-- Data excerpts --
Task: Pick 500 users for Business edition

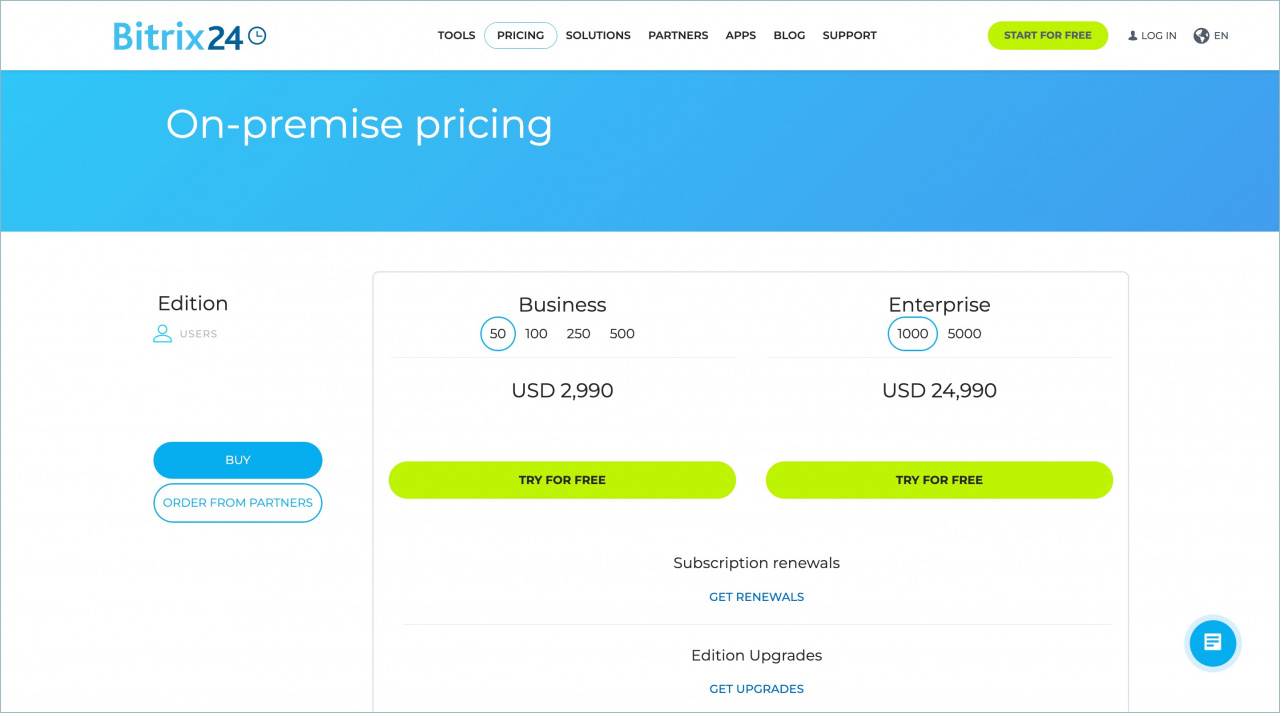Action: pyautogui.click(x=622, y=334)
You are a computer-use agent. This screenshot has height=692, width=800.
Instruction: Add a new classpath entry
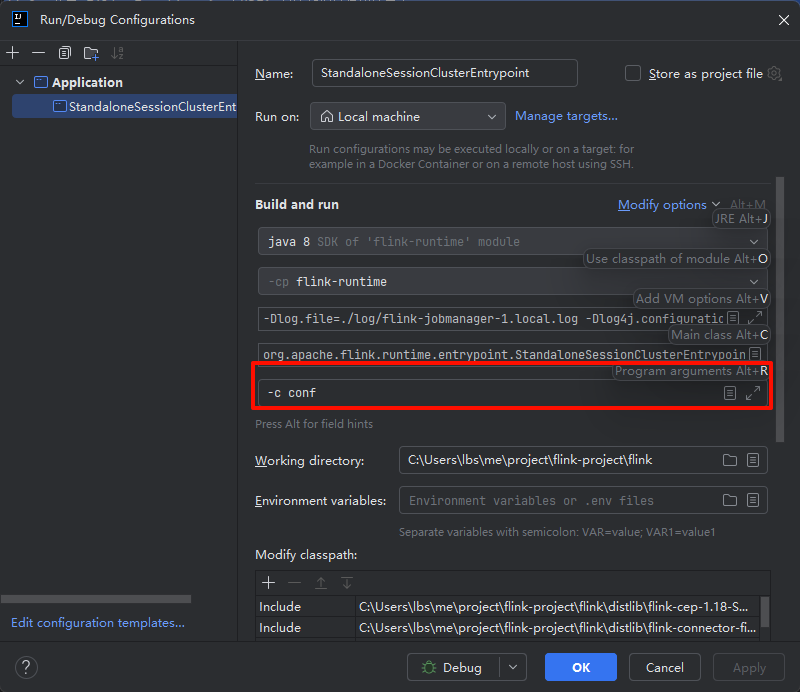(268, 582)
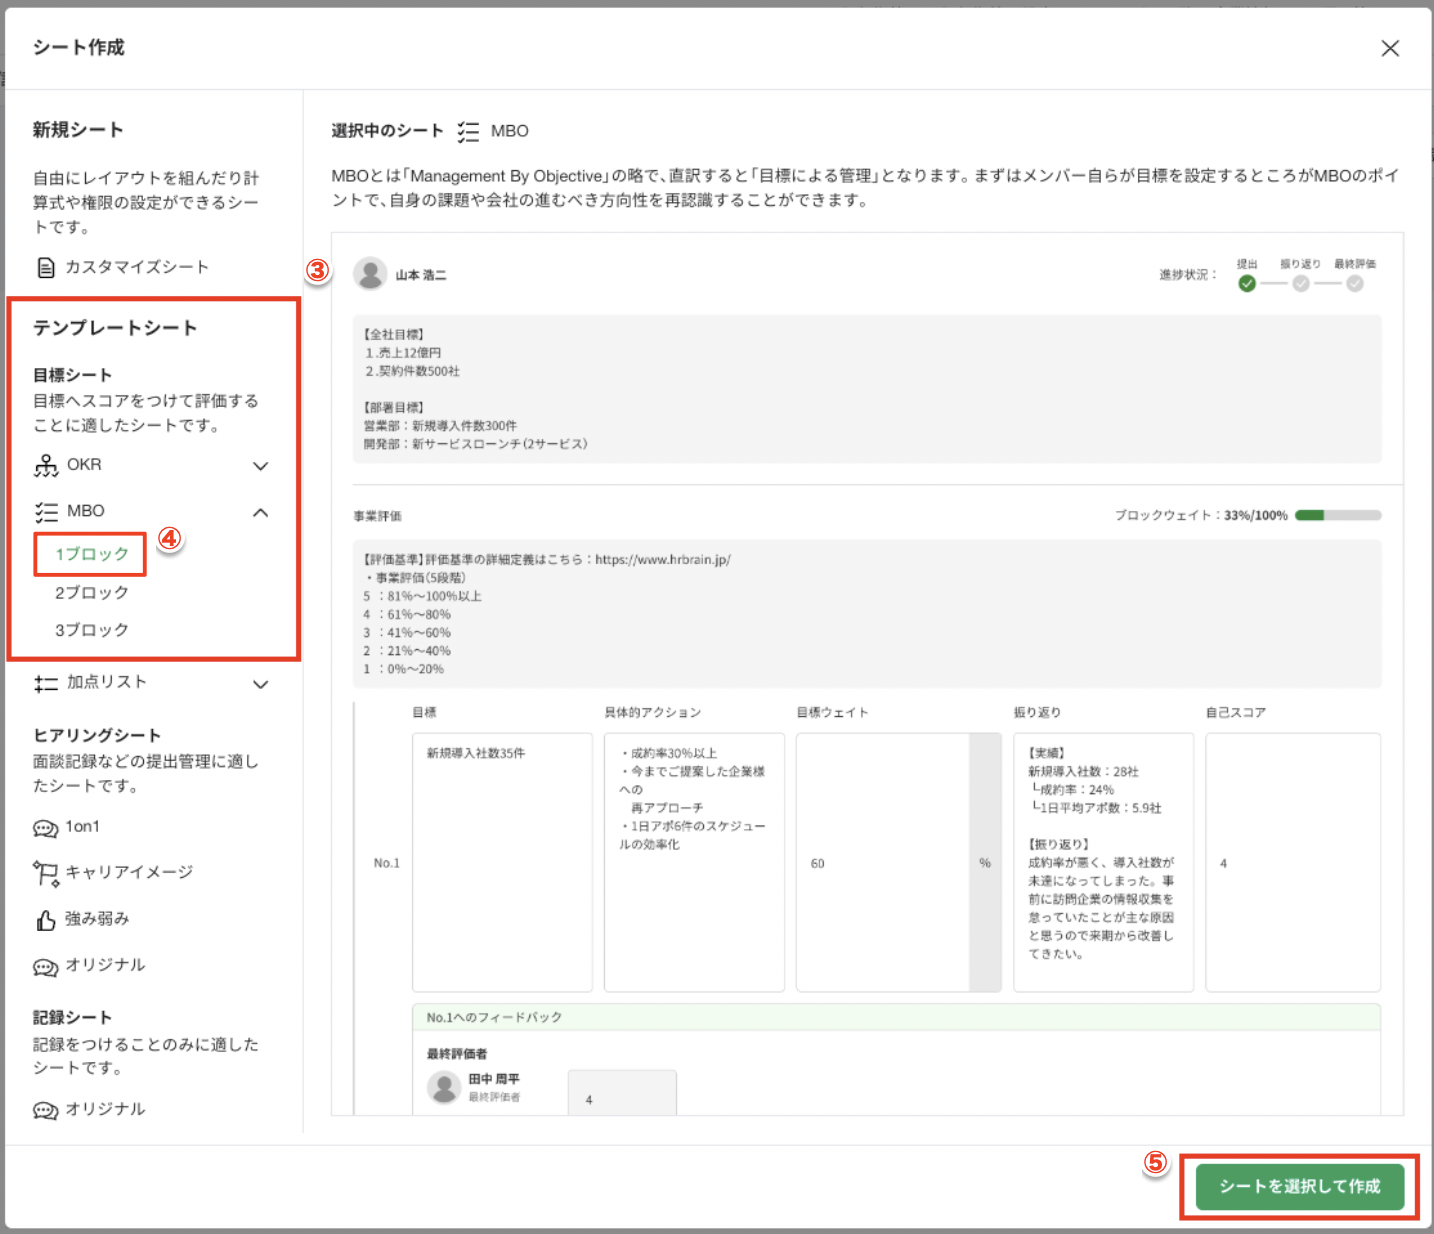Close the シート作成 dialog
The width and height of the screenshot is (1434, 1234).
pos(1389,48)
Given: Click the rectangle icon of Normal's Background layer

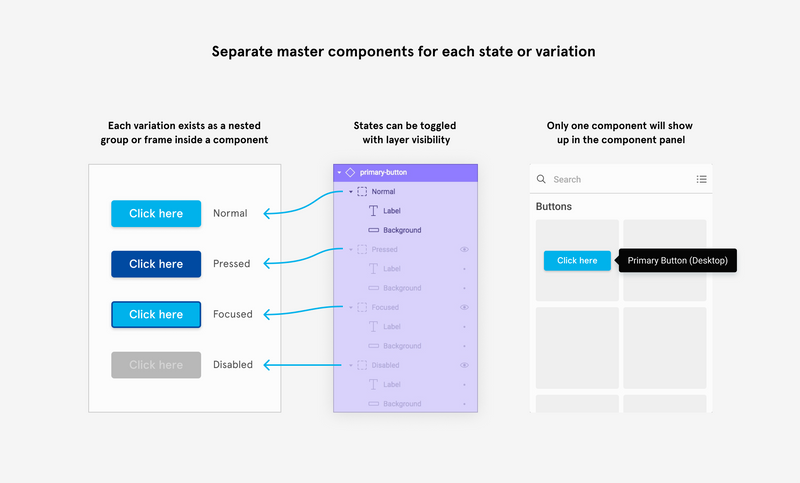Looking at the screenshot, I should pos(373,230).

-- Assigned task --
Copy the final stretch of the entries exactly: the line containing "You are a computer-use" and every line after it through the last. Include no pictures and nothing more.

-- Response to this exercise --
You are a computer-use agent. This screenshot has height=692, width=800.
Instruction: Add a new classpath entry
(268, 582)
Close the シート作成 dialog
The width and height of the screenshot is (1434, 1234).
pos(1389,48)
Given: Click the rectangle icon of Normal's Background layer

Looking at the screenshot, I should pos(373,230).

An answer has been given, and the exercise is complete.